No hace falta ser licenciado en psicología para saber que, a la hora de elegir, las personas nos movemos por una mezcla de lógica y de emoción: la publicidad y el marketing se basan en la capacidad de saber excitar, a dosis desiguales, el deseo y la razón del consumidor. Pero de un tiempo a esta parte, las emociones lo inundan todo, y se han convertido en la fuente de legitimación por excelencia: si algo nos emociona, es que vamos bien. A mí particularmente –que también debo de formar parte, poco o mucho, de la izquierda bienpensante– me carga esa apelación constante a los sentimientos. Este Sant Jordi pasado, sin ir más lejos, muchos anuncios de las editoriales apuntaban en la misma dirección: la literatura tiene que emocionarte. Pues yo, que como lector he vivido emociones imborrables, pido a los libros, sin embargo, que no persigan, como objetivo primero, emocionarme.

Pero volvamos a las emociones en la política. La evolución de estos tiempos inciertos que vivimos, con el auge de los populismos, a menudo quiere explicarse por un predominio de los factores emocionales por encima de los racionales. Como historiador, no es un argumento que me satisfaga mucho: el resentimiento de los desvalidos hacia las élites, uno de los motores de la política de hoy, puede tener un componente, sin duda, emocional, pero obedece también a una lectura política de la realidad, que lleva a un voto disidente que es antisistema (en la medida en que es contra el establishment) pero que está provisto de racionalidad.

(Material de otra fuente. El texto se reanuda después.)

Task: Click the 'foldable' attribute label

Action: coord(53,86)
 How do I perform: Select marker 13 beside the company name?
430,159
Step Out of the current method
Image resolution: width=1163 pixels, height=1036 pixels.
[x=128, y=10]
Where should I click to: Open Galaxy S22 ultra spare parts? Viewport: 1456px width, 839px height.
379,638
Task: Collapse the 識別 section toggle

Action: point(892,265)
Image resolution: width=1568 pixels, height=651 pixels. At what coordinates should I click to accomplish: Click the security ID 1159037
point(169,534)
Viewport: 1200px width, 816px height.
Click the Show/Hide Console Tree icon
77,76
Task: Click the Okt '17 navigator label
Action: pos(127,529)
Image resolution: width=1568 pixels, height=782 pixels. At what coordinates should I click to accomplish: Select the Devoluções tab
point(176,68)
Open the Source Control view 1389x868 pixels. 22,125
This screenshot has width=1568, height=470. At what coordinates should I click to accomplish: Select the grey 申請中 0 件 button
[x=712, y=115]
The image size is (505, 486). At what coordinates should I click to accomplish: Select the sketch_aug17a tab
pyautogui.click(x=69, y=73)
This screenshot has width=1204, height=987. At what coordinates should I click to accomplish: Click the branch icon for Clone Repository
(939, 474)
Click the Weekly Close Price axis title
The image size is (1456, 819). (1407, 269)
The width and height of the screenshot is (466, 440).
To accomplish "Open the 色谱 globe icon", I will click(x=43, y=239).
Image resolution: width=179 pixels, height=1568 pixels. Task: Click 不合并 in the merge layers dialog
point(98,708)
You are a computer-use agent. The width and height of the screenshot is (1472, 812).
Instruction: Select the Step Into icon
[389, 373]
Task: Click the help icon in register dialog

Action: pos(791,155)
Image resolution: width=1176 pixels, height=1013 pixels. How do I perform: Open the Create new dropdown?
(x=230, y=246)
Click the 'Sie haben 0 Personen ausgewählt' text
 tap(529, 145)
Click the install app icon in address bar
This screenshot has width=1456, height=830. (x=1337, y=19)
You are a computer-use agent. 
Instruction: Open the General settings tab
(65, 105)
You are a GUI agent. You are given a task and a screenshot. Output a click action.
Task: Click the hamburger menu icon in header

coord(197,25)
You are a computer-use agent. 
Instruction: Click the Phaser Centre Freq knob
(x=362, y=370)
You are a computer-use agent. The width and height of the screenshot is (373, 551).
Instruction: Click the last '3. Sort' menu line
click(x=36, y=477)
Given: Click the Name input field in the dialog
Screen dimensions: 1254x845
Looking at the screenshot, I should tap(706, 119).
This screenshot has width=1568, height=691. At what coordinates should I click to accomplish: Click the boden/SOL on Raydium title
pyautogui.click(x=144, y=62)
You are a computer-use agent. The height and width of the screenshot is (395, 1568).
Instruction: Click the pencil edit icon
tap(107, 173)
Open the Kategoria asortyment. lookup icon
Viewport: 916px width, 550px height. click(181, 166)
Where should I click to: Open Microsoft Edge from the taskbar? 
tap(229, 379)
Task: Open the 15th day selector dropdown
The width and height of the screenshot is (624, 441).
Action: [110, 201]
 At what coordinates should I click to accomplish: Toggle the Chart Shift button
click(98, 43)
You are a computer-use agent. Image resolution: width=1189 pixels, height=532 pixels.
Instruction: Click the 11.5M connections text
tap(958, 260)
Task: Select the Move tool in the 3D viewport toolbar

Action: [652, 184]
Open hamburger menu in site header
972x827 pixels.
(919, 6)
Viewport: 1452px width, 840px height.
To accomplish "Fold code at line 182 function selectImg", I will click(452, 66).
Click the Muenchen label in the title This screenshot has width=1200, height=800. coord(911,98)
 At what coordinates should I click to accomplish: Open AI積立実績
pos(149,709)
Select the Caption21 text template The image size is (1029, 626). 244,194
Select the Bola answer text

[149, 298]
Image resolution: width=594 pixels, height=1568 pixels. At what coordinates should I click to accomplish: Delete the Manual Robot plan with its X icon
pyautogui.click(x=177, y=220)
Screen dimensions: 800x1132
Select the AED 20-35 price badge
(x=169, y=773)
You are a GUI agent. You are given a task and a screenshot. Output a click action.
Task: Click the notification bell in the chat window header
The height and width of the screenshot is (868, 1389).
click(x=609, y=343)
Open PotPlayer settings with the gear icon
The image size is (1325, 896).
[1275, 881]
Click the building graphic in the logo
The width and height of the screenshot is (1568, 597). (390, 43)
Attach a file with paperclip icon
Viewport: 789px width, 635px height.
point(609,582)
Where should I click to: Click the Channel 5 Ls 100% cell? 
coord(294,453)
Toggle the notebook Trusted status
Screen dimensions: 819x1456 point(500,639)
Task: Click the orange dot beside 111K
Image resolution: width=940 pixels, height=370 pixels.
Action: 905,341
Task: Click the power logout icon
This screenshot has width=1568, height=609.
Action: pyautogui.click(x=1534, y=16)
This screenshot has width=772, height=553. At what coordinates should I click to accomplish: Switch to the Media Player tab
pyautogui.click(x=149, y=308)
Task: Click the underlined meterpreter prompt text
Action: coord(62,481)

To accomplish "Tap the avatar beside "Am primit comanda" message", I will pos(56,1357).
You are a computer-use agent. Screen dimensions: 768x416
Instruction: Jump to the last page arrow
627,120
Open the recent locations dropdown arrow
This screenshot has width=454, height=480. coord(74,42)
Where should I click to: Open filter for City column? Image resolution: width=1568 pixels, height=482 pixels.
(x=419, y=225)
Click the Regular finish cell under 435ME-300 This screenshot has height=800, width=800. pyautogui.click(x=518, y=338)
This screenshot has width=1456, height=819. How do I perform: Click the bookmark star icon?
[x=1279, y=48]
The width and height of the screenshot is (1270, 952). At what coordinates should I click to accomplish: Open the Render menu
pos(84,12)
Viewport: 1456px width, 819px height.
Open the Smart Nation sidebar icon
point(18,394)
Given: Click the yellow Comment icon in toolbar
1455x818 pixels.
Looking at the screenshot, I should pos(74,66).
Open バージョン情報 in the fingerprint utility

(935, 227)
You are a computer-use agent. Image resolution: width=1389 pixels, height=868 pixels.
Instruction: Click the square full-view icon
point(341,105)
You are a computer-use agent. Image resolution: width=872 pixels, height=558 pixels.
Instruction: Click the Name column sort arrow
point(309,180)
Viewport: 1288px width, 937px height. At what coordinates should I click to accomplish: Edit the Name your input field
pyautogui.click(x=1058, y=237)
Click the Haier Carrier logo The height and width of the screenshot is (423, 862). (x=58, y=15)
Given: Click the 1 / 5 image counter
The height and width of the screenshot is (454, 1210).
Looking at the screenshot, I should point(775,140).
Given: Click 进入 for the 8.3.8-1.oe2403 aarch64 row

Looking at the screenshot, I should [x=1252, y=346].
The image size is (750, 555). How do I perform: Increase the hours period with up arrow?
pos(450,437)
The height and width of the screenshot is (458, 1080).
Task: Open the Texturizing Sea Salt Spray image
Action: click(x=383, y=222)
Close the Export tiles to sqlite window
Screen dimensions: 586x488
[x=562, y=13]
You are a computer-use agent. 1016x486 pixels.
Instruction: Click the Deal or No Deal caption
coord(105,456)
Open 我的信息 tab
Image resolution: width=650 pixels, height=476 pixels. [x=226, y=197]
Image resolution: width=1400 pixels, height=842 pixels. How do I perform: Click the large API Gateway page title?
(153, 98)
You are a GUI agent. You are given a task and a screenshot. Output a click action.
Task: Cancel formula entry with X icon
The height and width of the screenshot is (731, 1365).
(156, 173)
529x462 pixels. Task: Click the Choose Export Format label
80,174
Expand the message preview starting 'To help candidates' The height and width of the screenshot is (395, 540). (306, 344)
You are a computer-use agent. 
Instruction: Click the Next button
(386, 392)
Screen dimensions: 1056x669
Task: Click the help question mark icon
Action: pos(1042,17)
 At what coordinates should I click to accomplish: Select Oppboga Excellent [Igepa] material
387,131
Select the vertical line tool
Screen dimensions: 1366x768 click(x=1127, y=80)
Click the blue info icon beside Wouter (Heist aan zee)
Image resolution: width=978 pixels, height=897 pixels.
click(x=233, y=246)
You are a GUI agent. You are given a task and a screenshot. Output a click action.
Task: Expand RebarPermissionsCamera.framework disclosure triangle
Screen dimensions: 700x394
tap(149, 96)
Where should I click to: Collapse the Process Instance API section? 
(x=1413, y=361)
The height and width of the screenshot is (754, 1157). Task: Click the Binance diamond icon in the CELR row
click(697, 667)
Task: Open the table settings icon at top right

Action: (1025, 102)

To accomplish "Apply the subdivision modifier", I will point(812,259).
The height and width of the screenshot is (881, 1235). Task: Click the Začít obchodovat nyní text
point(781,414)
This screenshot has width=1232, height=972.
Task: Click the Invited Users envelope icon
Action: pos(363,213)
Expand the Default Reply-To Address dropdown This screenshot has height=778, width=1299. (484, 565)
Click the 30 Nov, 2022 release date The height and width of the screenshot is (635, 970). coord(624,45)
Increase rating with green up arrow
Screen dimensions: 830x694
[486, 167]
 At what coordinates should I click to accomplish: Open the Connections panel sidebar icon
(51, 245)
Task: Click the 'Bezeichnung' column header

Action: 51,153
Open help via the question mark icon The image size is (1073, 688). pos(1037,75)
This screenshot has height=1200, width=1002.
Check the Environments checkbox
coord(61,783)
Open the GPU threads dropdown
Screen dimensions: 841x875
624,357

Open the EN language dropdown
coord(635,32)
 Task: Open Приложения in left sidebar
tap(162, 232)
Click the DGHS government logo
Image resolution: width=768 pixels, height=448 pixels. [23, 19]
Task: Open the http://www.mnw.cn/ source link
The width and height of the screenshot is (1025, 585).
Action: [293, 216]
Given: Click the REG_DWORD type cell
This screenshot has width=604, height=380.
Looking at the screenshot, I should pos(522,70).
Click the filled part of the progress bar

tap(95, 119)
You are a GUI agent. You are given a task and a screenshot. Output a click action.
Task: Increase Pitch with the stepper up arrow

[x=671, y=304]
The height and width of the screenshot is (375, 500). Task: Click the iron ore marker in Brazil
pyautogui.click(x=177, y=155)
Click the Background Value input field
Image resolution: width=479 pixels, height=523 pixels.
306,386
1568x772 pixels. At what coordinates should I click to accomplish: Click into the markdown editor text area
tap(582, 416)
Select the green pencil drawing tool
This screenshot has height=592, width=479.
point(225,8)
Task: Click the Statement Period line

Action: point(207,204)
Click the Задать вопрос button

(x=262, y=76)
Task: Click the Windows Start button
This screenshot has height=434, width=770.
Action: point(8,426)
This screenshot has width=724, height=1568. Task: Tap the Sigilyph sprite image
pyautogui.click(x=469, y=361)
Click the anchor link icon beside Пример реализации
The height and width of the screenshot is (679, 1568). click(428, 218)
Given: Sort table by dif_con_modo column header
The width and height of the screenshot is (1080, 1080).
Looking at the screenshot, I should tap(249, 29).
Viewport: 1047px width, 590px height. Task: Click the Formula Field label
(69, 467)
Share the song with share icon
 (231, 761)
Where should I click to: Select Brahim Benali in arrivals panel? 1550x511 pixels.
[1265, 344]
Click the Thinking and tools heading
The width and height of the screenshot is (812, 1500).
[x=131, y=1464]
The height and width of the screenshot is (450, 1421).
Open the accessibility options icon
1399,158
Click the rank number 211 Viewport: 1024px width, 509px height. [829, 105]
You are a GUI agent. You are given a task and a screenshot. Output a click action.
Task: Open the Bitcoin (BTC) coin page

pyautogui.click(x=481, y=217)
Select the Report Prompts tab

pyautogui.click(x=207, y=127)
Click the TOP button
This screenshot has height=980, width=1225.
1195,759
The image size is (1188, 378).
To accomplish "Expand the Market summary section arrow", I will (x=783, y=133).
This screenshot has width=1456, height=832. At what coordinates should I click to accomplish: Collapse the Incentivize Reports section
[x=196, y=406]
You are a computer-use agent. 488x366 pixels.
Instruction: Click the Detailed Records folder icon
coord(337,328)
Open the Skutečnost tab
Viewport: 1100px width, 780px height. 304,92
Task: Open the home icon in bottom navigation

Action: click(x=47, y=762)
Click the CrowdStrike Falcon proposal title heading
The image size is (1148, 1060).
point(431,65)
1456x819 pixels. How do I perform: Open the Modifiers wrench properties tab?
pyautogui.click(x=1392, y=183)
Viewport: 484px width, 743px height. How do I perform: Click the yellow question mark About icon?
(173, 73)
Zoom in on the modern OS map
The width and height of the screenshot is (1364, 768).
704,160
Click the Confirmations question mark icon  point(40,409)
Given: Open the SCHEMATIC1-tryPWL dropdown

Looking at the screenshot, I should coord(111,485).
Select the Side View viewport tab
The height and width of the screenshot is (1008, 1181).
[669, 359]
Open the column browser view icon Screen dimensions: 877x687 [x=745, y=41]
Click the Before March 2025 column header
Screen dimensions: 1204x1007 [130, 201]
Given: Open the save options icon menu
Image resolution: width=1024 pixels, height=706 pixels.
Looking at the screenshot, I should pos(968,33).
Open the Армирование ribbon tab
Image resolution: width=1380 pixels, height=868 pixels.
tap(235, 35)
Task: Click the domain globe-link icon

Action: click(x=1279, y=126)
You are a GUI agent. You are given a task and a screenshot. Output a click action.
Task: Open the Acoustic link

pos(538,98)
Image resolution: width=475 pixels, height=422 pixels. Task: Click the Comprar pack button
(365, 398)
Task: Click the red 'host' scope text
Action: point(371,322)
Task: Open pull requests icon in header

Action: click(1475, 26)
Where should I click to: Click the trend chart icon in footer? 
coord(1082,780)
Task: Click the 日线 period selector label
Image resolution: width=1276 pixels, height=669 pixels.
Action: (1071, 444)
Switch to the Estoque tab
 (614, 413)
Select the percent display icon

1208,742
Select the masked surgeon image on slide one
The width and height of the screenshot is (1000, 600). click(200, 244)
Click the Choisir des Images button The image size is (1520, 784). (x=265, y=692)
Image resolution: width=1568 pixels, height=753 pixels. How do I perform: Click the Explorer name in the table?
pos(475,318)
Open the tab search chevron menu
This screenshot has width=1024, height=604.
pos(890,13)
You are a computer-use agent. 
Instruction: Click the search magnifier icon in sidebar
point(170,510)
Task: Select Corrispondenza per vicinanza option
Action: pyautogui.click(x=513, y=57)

Por todo ello, he leído en este mismo diario (25/04/2025), y con cierta sorpresa, que la exalcaldesa de Barcelona, Ada Colau, ha descubierto la fuerza de los sentimientos en la política. En el primer acto público de una nueva fundación llamada Sentit Comú, Colau admitió que la derecha es "más hábil" para tomarle el pulso a la gente y que hay que buscar la diana de "las emociones, los cuidados y la piel". Y añadió: "Hay que dar datos y hacer gestión, pero no es suficiente. Hay que apelar a las emociones, que es lo que más moviliza a la gente". Las afirmaciones de Colau, que cuando estaba en el poder no se caracterizó por su capacidad para escuchar, me han hecho recordar la afirmación de un podcaster norteamericano, de tendencia más bien progresista en un universo dominado por el trumpismo, que explicaba que Trump es conocido por su chulería expresiva, pero que tal vez uno de sus grandes talentos era saber escuchar. Y lo razonaba así: "Los demócratas sintonizan con lo que la gente debería sentir", mientras que "Trump sintoniza con lo que la gente realmente siente". La distinción podemos discutirla, pero no me parece banal.

Y me devuelve a los años del Procés, cuando tan a menudo oías decir que los catalanes nos habíamos dejado llevar por los sentimientos. Y he recordado una entrevista que hice en L’Avenç, en 2019, a Luisa Elena Delgado, una crítica cultural española desgraciadamente ya desaparecida, autora de un libro importante que se llama La nación singular, y que estudió con empatía y "sentido común" el estallido soberanista. Ella me decía que, en conflictos "de alto voltaje emocional" –y citaba los casos de Escocia y de Catalunya, y el Brexit, pero también la ola feminista surgida en el 2017 con el Me Too–, "la premisa básica es que todo movimiento político significativo moviliza los sentimientos y los afectos: nadie gana una revolución, o un debate social, o genera lealtad a una causa determinada, con un discurso legalista o tecnocrático. (La Unión Europea es un ejemplo evidente de ello.) La cuestión es qué emociones se movilizan, cómo y en nombre de qué. A cuáles se apela públicamente y cuáles circulan de forma subrepticia. Creo que las razones y las emociones políticas nunca funcionan por separado. Es imperativo, por lo tanto, entender cómo se asocian y con qué finalidad". Me parece una magnífica receta para empezar a desbrozar el presente.